Filipina desak China untuk tetap jaga retorika 'tenang' saat ketegangan meningkat

Filipina meminta kedutaan besar China untuk bersikap konstruktif setelah Senat mengecam pernyataan mereka terkait Laut China Selatan.

By
Penjaga Pantai Filipina memegang bendera Filipina dan China saat kapal angkatan laut China Qi Jiguang tiba di Manila pada 14 Juni 2023. / AP

Kementerian luar negeri Filipina meminta Kedutaan Besar China di Manila pada hari Rabu (11/2) untuk bersikap "konstruktif" dalam pernyataannya di tengah eskalasi perang kata-kata antara diplomat China dan pejabat publik, termasuk senator.

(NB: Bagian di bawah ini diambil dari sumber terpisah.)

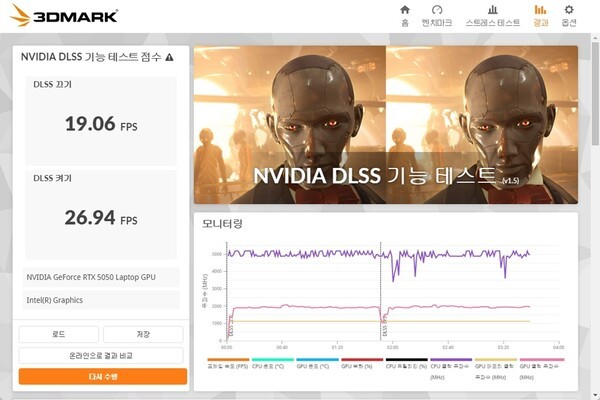
Task: Compare results online (온라인으로 결과 비교)
Action: (102, 356)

Juru bicara urusan maritim Departemen Luar Negeri yang baru diangkat, Rogelio Villanueva, mengatakan bahwa tanggapan harus disampaikan dengan cara yang "tenang" dan "profesional".

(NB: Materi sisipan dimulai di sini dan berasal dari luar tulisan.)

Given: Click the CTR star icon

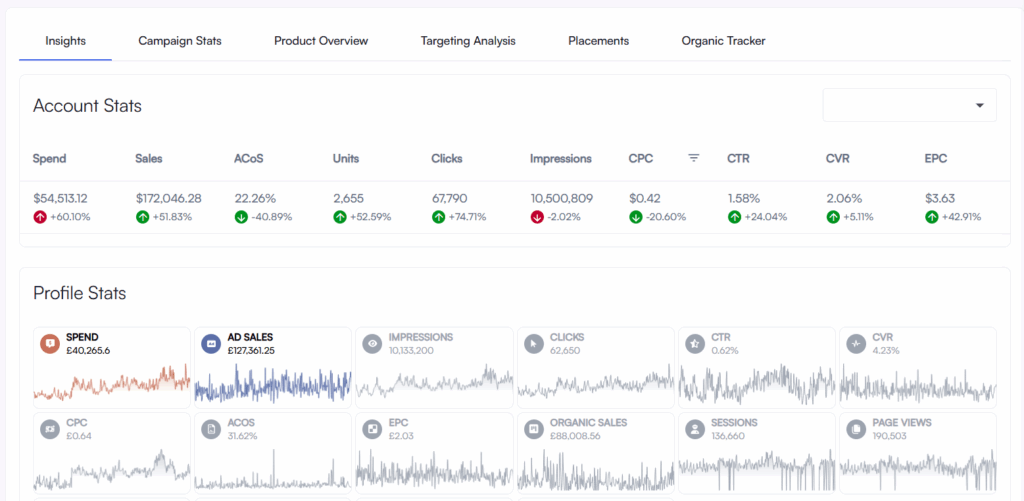Looking at the screenshot, I should point(694,344).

"DFA menghargai perdebatan yang lugas dan intens dengan rekan-reakan luar negerinya mengenai isu-isu penting yang sejalan dengan tradisi demokrasi Filipina," katanya.

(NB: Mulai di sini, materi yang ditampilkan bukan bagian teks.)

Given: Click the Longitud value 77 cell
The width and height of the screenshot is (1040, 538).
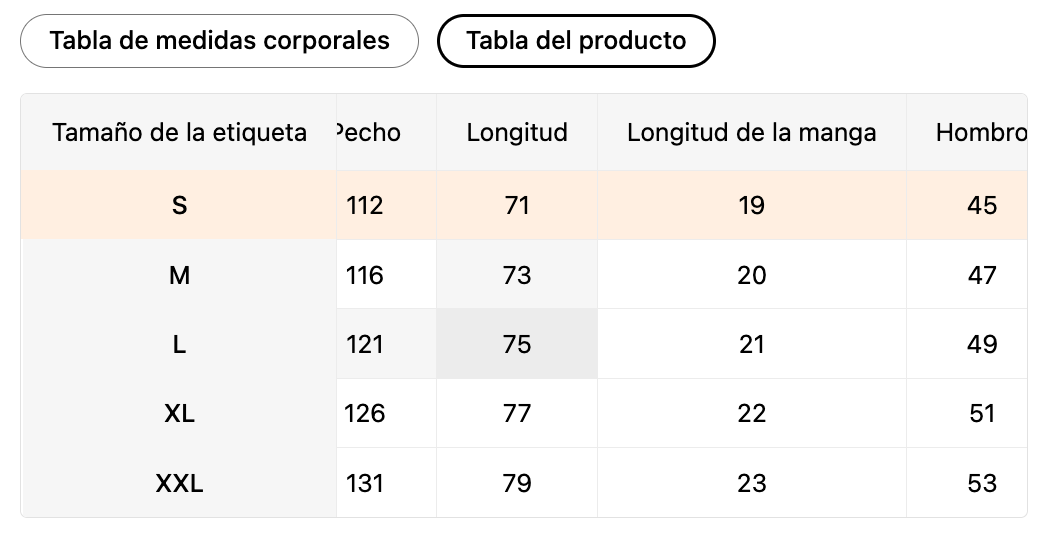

Kedutaan Besar China di Manila tidak segera menanggapi permintaan komentar.

Komentar Villanueva muncul setelah Senat menyetujui sebuah resolusi pada hari Senin yang mengecam pernyataan yang dibuat oleh Kedutaan Besar China di Manila, yang mengkritik pejabat Filipina karena membela kedaulatan dan hak maritim negara itu di Laut Cina Selatan.

Kedutaan China menolak dan mengecam resolusi itu, menyebutnya sebagai "trik politik".

Pada hari Selasa, Duta Besar Filipina untuk Amerika Serikat, Jose Manuel Romualdez, menekankan perlunya "mendinginkan" ketegangan antara China dan Filipina, mengatakan bahwa hubungan antara kedua negara tidak seharusnya hanya didefinisikan oleh sengketa maritim.

Filipina dan China telah terlibat dalam serangkaian konfrontasi maritim dalam beberapa tahun terakhir, dengan Filipina menuduh China melakukan tindakan agresif di dalam zona ekonomi eksklusifnya, termasuk manuver berbahaya, penyemprotan meriam air, dan mengganggu misi pasokan.

China, pada gilirannya, menuduh Filipina memasuki wilayah yang diklaimnya.